Provavelmente em conta de autor e impresso em tipografia comercial, o livro foi editado, diz a folha-de-rosto, pelo dr. Dicésar Plaisant, tribuno popular que percorria a sua XV de Novembro (grafia das placas), pronunciando discursos inflamados em português castiço, e que ainda espera o seu lugar na história pitoresca do Paraná – agora parcialmente escrita por Dante Mendonça. Na verdade, o que o anedotário ignora é o espírito sonsamente satírico do curitibano, que ri à socapa, o que não exclui a "extrema suscetibilidade" observada por Fernando Pessoa Ferreira, que sabia do que estava falando.

Esse povo sorumbático e tímido compensa-se à sua maneira, como na piada enigmática: dizia-se a respeito do legendário livreiro Aristides Vinholes que, embora nascido em Pelotas, "nunca exerceu", comentava Jamil Snege, referência ao grande número de homossexuais supostamente existente na cidade gaúcha. Curitiba é também terra de excelentes desenhistas e caricaturistas, entre os quais Alceu Chichorro (Eloy), aliás ignorado por Herman Lima na História da Caricatura no Brasil (1963).

O livro de Dante Mendonça é já agora um título indispensável da bibliografia paranaense, equilibrando-lhe a habitual solenidade para registrar os melhores defeitos e as piores qualidades da gens curitibana.

• **ENUNCIADO DA TAREFA**:
Pode reescrever o trecho do texto sobre o livro de Dante Mendonça que vai de "Provavelmente em conta" até "que estava falando.", substituindo "tribuno popular" por "orador popular"? O material que vem depois deste texto não tem papel algum aqui.

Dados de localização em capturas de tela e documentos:
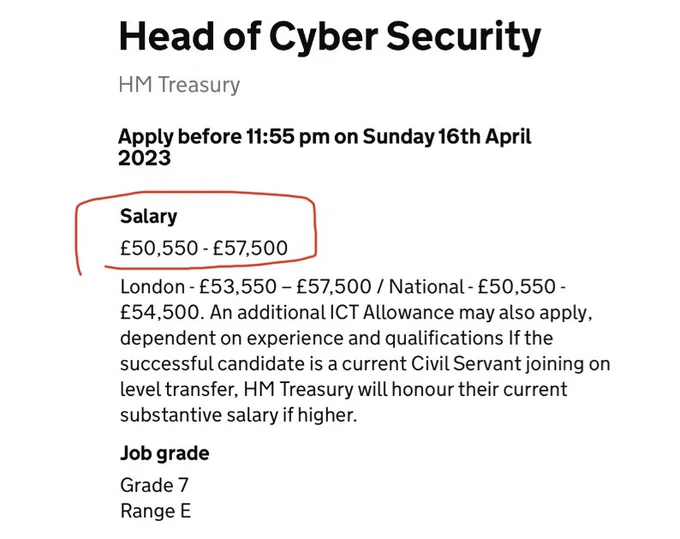Click the word Sunday in deadline
This screenshot has height=539, width=680.
coord(398,137)
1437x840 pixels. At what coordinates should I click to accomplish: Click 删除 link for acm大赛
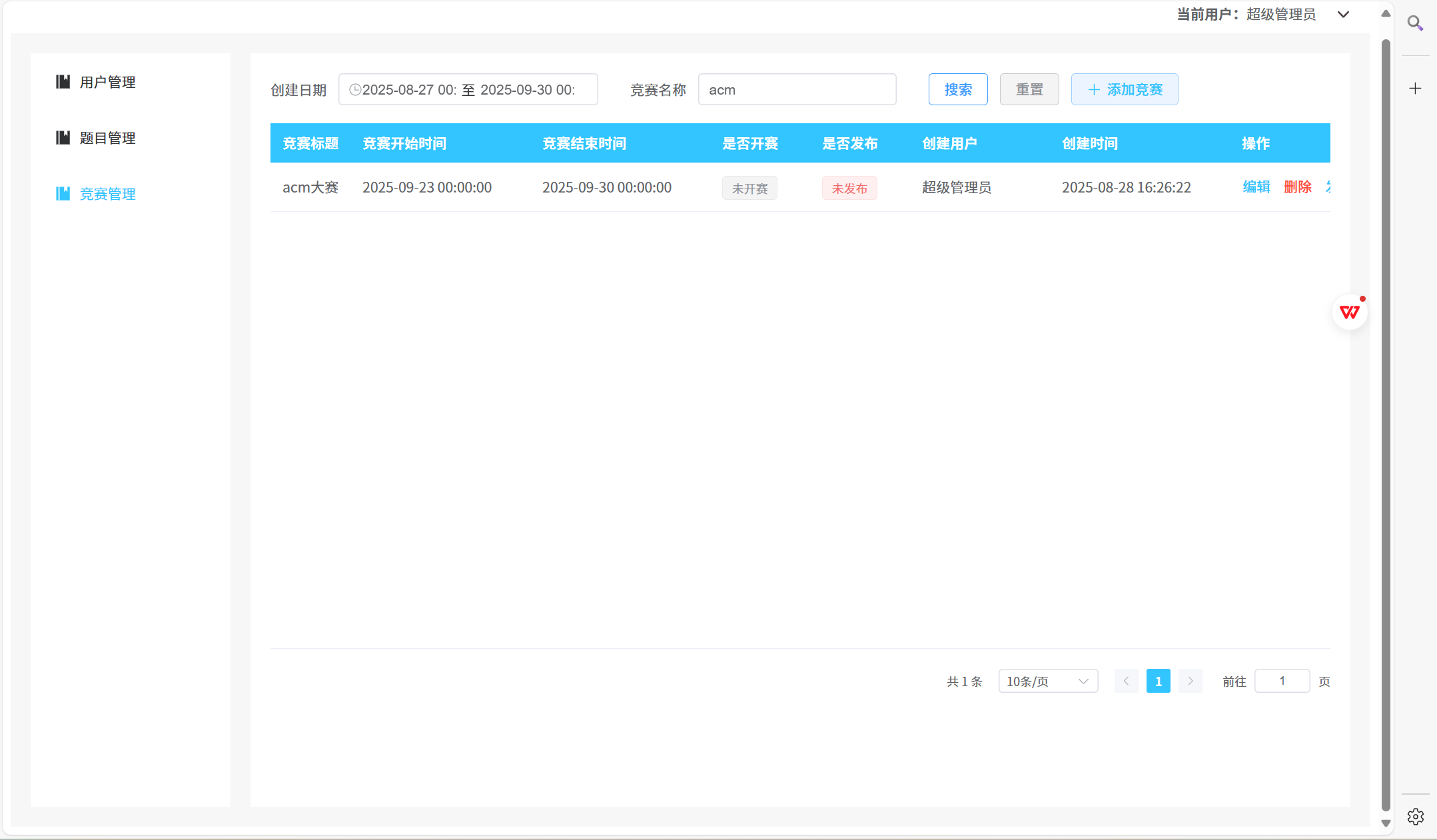click(x=1297, y=187)
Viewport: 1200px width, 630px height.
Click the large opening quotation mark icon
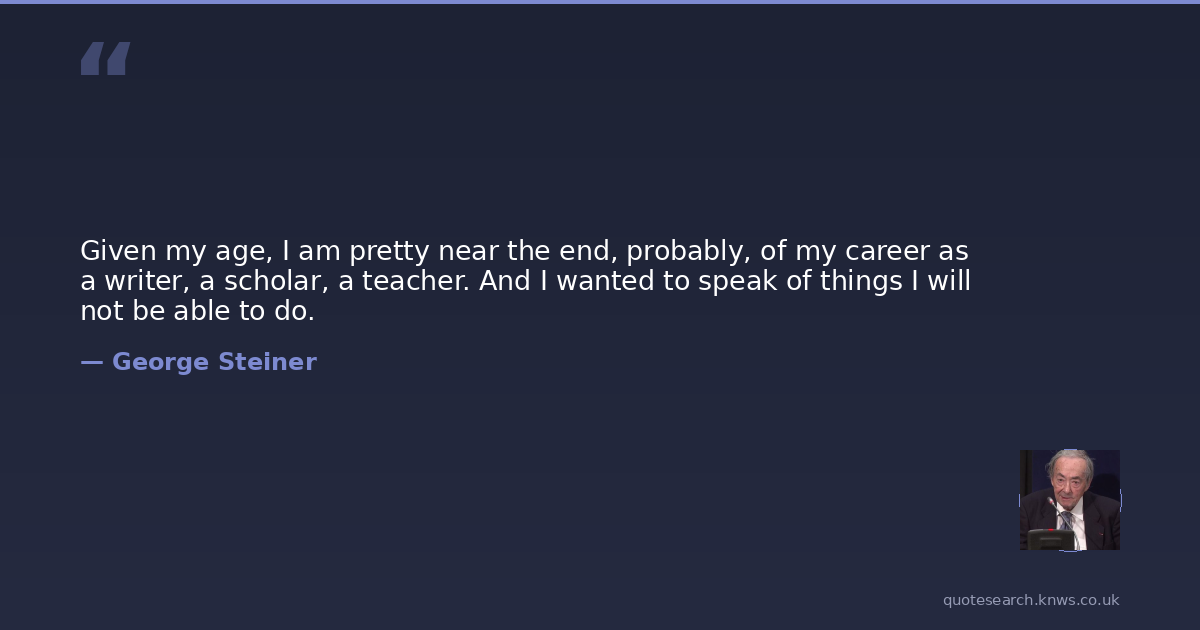point(105,59)
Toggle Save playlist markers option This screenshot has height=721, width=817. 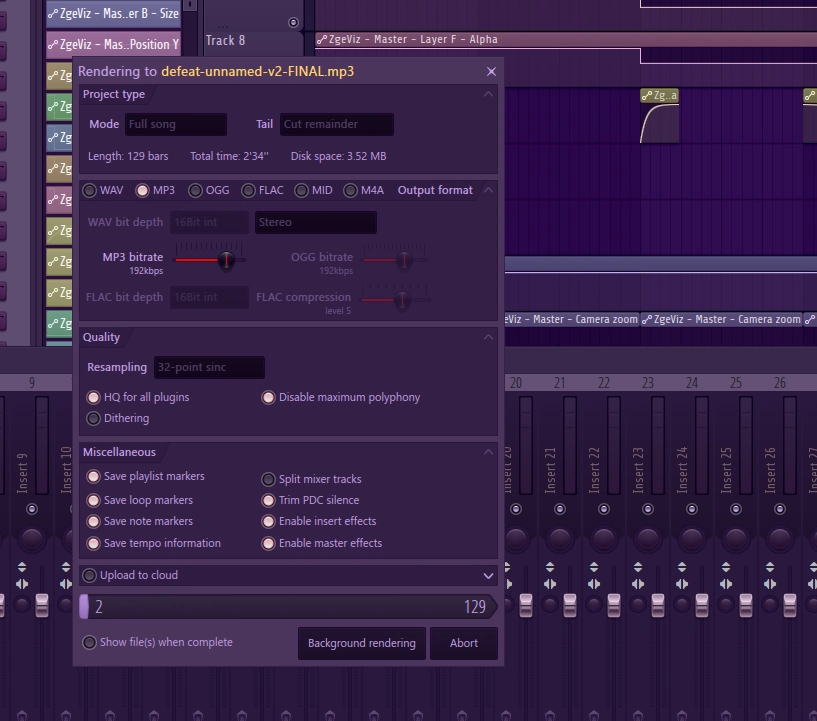click(94, 476)
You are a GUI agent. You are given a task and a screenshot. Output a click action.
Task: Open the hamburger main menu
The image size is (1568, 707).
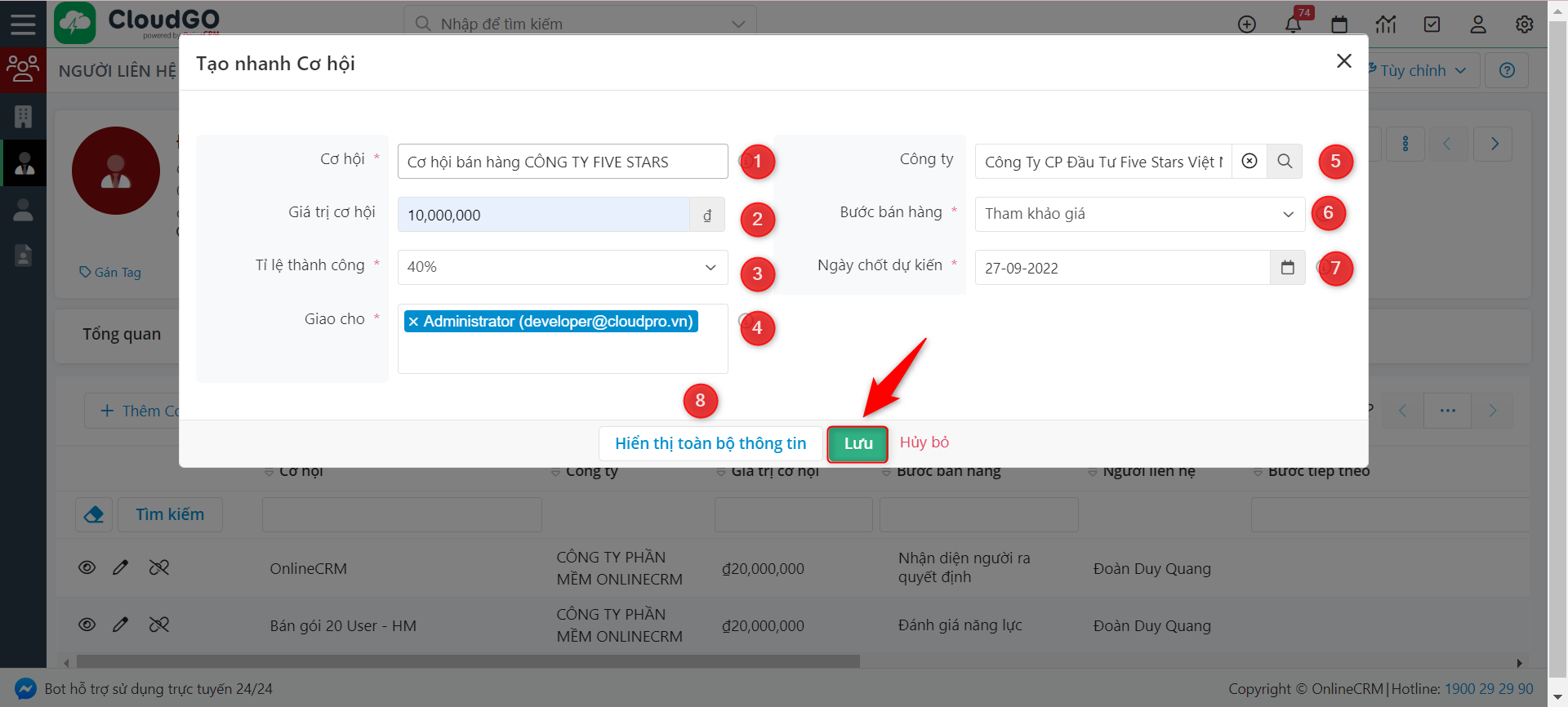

• **RESOLUÇÃO DO EXERCÍCIO**:
Provavelmente em conta de autor e impresso em tipografia comercial, o livro foi editado, diz a folha-de-rosto, pelo dr. Dicésar Plaisant, orador popular que percorria a sua XV de Novembro (grafia das placas), pronunciando discursos inflamados em português castiço, e que ainda espera o seu lugar na história pitoresca do Paraná – agora parcialmente escrita por Dante Mendonça. Na verdade, o que o anedotário ignora é o espírito sonsamente satírico do curitibano, que ri à socapa, o que não exclui a "extrema suscetibilidade" observada por Fernando Pessoa Ferreira, que sabia do que estava falando.